AWS Glue already provides code-based and visual interfaces to simplify ETL processes, and Glue DataBrew adds a way to clean and transform data without writing code.
It works with AWS data lakes, data warehouses and databases including S3, Redshift, Aurora and RDS.
DataBrew provides more than 250 pre-built transformations to automate data preparation tasks such as filtering anomalies, standardising formats, and correcting invalid values.
Examples include normalising data to standard date and time values, generating aggregates for analyses, and correcting invalid, misclassified, or duplicative data. Natural language processing capabilities make it possible to perform more sophisticated transformations.
Assembled steps can be saved as "recipes" for future reuse.
Prepared data is published to Amazon S3, ready for use in analytics and machine learning applications.
AWS Glue DataBrew is serverless and fully managed, and is charged on an pay-by-use basis when creating and running transformations on datasets.
“AWS customers are using data for analytics and machine learning at an unprecedented pace. However, these customers regularly tell us that their teams spend too much time on the undifferentiated, repetitive, and mundane tasks associated with data preparation,” said AWS vice president of database and analytics Raju Gulabani.
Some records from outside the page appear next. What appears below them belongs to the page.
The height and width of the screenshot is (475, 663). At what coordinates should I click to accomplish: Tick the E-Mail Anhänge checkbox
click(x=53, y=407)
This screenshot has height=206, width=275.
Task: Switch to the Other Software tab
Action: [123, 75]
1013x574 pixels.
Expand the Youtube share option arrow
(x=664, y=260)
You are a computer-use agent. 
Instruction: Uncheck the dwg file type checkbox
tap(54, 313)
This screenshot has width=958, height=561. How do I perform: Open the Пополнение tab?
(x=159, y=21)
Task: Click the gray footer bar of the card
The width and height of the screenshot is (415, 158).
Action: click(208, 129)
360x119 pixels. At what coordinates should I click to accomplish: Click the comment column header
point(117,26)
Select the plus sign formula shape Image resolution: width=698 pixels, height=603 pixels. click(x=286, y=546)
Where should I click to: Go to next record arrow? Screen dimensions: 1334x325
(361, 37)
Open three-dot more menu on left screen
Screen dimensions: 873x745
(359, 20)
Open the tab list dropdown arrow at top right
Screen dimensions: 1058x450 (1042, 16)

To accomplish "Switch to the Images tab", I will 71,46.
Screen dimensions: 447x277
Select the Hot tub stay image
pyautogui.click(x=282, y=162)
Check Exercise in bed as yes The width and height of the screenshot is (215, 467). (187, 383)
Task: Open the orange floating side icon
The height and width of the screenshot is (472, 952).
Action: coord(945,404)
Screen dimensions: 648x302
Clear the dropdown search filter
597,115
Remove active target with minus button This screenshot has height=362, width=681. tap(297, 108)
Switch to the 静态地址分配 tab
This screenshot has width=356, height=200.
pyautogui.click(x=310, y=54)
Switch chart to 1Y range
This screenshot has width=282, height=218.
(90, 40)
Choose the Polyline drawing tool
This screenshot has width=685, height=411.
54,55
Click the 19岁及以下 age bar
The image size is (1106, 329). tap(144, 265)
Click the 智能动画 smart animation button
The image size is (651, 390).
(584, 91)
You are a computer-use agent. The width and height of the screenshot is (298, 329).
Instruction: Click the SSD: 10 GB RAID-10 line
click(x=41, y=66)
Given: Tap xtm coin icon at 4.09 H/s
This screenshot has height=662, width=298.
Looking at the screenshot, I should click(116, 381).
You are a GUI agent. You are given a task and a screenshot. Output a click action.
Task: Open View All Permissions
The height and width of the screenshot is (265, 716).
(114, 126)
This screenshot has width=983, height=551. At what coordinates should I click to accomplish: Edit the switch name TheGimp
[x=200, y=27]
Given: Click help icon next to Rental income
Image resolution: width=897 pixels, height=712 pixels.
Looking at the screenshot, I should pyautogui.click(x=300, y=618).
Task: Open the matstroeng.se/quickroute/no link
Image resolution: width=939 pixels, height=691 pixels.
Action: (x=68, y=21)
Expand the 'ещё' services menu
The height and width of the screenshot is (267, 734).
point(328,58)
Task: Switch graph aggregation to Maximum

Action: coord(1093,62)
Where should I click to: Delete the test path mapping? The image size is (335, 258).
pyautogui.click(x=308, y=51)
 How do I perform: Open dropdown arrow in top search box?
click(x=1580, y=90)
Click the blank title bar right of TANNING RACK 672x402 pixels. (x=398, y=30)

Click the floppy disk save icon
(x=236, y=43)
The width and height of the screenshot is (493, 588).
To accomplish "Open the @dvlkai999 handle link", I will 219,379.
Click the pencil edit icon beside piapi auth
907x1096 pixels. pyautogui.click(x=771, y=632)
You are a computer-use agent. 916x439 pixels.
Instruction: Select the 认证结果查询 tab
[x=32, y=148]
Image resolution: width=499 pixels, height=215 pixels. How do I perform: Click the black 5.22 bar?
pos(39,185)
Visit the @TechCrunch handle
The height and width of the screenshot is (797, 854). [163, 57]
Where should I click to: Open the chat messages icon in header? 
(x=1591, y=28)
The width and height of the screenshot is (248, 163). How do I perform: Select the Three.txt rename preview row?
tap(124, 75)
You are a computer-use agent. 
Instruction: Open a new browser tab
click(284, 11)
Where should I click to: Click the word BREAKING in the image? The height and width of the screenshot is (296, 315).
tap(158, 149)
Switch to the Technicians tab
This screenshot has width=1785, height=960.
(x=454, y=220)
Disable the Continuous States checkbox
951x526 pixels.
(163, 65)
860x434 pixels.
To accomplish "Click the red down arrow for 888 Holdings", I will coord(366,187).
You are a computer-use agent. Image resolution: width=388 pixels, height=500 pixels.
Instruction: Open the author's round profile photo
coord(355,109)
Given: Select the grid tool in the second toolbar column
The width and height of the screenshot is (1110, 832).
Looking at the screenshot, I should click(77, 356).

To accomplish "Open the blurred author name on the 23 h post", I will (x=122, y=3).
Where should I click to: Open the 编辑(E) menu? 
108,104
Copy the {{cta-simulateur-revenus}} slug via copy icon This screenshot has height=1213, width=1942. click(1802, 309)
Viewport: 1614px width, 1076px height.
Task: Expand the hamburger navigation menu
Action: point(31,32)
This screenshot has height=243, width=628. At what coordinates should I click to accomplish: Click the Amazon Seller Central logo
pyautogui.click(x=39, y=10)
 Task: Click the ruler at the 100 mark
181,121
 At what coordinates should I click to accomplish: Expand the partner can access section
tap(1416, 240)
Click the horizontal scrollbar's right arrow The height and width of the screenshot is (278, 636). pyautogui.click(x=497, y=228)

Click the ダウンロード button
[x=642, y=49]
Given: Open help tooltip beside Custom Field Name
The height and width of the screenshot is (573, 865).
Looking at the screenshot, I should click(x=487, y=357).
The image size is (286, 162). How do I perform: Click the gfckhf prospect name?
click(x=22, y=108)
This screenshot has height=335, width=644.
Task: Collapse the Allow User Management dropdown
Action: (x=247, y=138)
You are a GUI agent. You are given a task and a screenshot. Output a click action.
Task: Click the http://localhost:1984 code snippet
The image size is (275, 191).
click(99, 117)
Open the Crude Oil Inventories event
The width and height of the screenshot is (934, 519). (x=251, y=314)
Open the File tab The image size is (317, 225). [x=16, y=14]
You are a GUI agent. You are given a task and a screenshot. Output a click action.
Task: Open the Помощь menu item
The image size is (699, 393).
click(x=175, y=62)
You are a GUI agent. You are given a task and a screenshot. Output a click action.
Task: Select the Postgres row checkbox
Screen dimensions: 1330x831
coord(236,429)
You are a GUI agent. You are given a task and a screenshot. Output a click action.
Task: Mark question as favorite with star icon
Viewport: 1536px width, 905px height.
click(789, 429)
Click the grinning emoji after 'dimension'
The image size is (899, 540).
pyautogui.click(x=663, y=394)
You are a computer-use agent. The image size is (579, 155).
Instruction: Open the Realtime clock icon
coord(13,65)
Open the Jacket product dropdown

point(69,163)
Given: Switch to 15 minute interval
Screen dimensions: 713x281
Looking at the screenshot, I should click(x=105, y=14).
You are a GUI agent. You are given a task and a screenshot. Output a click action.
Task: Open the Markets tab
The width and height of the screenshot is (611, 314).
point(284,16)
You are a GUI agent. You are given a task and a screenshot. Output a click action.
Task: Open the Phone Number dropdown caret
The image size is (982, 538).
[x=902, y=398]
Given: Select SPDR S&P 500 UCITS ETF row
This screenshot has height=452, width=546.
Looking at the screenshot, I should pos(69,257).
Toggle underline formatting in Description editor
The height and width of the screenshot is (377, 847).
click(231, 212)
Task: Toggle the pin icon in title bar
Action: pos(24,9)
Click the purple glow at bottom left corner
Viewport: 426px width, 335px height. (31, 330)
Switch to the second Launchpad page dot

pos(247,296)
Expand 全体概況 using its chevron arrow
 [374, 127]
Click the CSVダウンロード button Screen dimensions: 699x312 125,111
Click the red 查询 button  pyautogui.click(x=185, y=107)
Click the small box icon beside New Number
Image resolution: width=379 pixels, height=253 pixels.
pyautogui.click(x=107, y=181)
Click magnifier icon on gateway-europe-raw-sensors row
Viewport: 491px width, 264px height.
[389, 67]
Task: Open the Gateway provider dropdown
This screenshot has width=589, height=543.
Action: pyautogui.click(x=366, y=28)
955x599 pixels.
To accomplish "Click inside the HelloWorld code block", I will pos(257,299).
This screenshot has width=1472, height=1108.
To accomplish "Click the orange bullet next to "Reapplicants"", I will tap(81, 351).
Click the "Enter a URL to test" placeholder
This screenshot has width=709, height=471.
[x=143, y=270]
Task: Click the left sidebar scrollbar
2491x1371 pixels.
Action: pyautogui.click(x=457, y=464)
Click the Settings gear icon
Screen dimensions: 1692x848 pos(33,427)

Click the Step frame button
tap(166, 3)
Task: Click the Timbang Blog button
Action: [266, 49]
“Customers love the scalability and flexibility of code-based data preparation services like AWS Glue, but they could also benefit from allowing business users, data analysts, and data scientists to visually explore and experiment with data independently, without writing code.
"AWS Glue DataBrew features an easy-to-use visual interface that helps data analysts and data scientists of all technical levels understand, combine, clean, and transform data.”
AWS Glue DataBrew is generally available today in various AWS regions including Asia Pacific (Sydney), with wider availability coming soon.